Carabela
Una de las muchas cosas que me fastidian en el impúdico concubinato político promovido por Pedro Sánchez para eternizarse en el poder pese a tener menos votos que la oposición es el remoquete de “Gobierno Frankenstein” que habitualmente se le dedica. En su origen, ese apodo se refiere a la combinación de elementos aparentemente incompatibles que acaban formando un monstruo repulsivo… ¡Pero vivo! En tal sentido no está mal traído, aunque subleva a quienes sentimos ya no simpatía, sino auténtico afecto por la criatura artificial. En las películas, la humanidad terrible y lastimosa del gran Boris Karloff le hace merecer nuestra empatía, aunque también nos repela. Y en la novela de Mary Shelley nos conquista, con una sola frase, su respuesta a los reproches del doctor descontento con su conducta: “soy malo porque soy desgraciado”. Para aprender moral, hay que empezar por escuchar al monstruo. Sin embargo, oyendo a Sánchez y su patulea sólo se aprenden inmoralidades.
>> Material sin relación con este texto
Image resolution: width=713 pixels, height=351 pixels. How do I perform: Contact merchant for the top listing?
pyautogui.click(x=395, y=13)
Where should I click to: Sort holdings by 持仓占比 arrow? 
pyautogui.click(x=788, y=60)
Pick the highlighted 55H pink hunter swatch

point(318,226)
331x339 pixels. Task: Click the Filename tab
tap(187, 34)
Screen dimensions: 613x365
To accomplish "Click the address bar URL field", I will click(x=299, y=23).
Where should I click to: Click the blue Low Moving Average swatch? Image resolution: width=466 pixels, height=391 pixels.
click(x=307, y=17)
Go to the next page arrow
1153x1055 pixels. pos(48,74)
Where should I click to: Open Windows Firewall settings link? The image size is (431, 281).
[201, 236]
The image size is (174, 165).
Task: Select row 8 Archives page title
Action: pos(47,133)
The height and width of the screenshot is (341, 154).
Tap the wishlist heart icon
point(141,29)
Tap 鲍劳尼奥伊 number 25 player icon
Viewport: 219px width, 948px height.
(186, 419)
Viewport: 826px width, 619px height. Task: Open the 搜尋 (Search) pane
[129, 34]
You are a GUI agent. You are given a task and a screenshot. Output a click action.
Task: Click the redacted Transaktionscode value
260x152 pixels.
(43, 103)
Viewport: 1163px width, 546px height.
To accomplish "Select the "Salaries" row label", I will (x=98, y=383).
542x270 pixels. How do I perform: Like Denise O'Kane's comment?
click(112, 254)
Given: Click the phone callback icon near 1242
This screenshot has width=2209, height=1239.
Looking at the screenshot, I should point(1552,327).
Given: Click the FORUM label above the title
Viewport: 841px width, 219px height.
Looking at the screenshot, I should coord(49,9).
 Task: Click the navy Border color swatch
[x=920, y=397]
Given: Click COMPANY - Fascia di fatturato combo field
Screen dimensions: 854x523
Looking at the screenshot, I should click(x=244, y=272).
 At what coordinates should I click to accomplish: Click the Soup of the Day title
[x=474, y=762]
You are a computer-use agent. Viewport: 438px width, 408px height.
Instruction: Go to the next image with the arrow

Hace unos días mi amiga Maite Pagaza me señaló una semejanza más soportable para categorizar al sanchismo. Me dijo que funciona como una carabela portuguesa. Este invertebrado marino (Physalia physalis) es una falsa medusa, un conglomerado de organismos viscosos que se unen indisolublemente para sobrevivir, bajo una vela común por la que el viento les hace navegar. Pero no sólo comparten arboladura, sino también unos finos tentáculos, que pueden llegar a medir hasta 50 metros, y con los que descargan el veneno que aleja a cuanto creen amenazador. Este verano esas carabelas nos han amargado días de baño en La Concha y Ondarreta. Todo encaja: minúsculas por separado, sin verdadera entidad propia, arrastradas hacia donde el viento sople, con un colorido engañoso que atrae a los incautos, y tóxicas, sobre todo tóxicas, envenenadoras de cuanto se les acerca. Puro sanchismo navegante, no me lo nieguen.